With the same idea, we test whether the two rightmost bits are zero.

In [276]:

Mlo = linalg.circulant(-1*(arange(N)<2))

We can now put these two ideas together and compute vectors $v_{111}$ and $v_{x00}$ that indicate whether we are in a $111$ or $x00$ neighborhood.

We can then compute another threshold function to compute the NOR of these two vectors to get the final output.

In [277]:

# Rule 110, two steps
v = vstart.copy()
result = []
for i in range(niter):
    result.append(v)
    v111 = (dot(Mall,v)>=3)
    vx00 = (dot(Mlo,v)>=0)
    on = (-1*v111-1*vx00>=0)
    v = 1*on

This actually looks quite nicely like Rule 110 ought to look.

In [278]:

imshow(array(result),interpolation='nearest',cmap=cm.gray)

Out[278]:

<matplotlib.image.AxesImage at 0xf7d2bd0>

(Single Recurrent Neural Network)

This isn't quite a recurrent neural network yet.

To get that, we pack together the vector $v$ with two variables representing intermediate states of the computation.

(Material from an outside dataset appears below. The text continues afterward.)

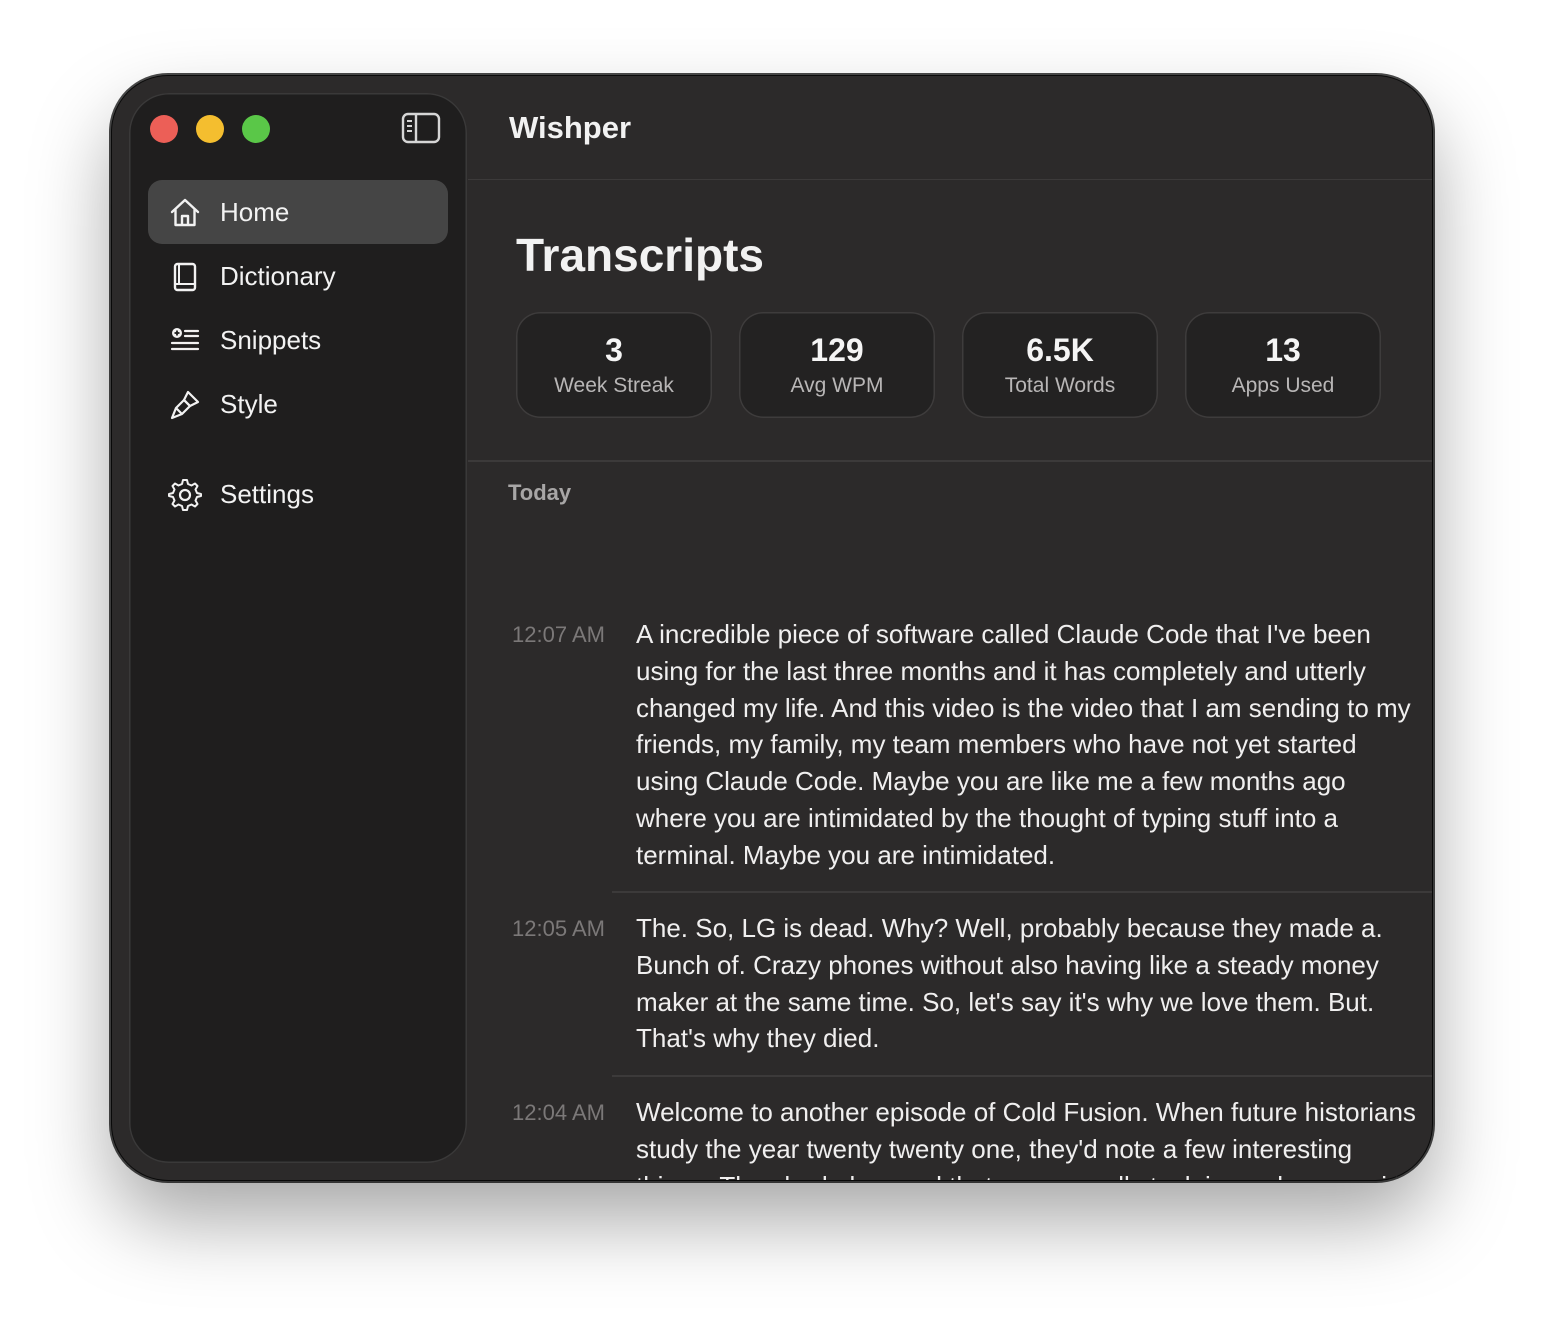 The height and width of the screenshot is (1328, 1544). I want to click on stat-value: 6.5K, so click(1060, 350).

If you work out the matrix multiplications, you'll see that this outputs a row of the original output every other step.

In [279]:

Z = zeros((N,N))
v = concatenate([vstart,zeros(2*N)])
M = array(bmat([[Z,-1*eye(N),-1*eye(N)],[Mall,Z,Z],[Mlo,Z,Z]]))
b = concatenate([zeros(N),3*ones(N),zeros(N)])

(Weight Matrix)

This shows the weight matrix of the single layer recurrent network for Rule 110. Note that all the green entries are 0. We can greatly speed up such computations using a sparse matrix package.

In [280]:

imshow(M)

Out[280]:

<matplotlib.image.AxesImage at 0xfb4dd90>

After this packing, the entire inner loop is a simpler recurrent layer of linear threshold units.

In [281]:

result = []
for i in range(2*niter):
    result.append(v)
    v = H(dot(M,v)-b)

In [282]:

result = array(result)
imshow(result,interpolation='nearest',cmap=cm.gray)

Out[282]:

<matplotlib.image.AxesImage at 0xfcf7910>

To extract the Rule 110 result, we just take every other output, and we ignore the intermediate results.

In [283]:

imshow(result[::2,:N],interpolation='nearest',cmap=cm.gray)

Out[283]:

<matplotlib.image.AxesImage at 0xfd1e910>

(Summary)

we implemented Rule 110 as a recurrent, single-layer neural network with McCulloch-Pitts neurons
Rule 110 can emulate a tag system
a tag system can emulate a Turing machine

Therefore, recurrent single layer neural networks are Turing complete.

We also could emulate a Turing machine directly.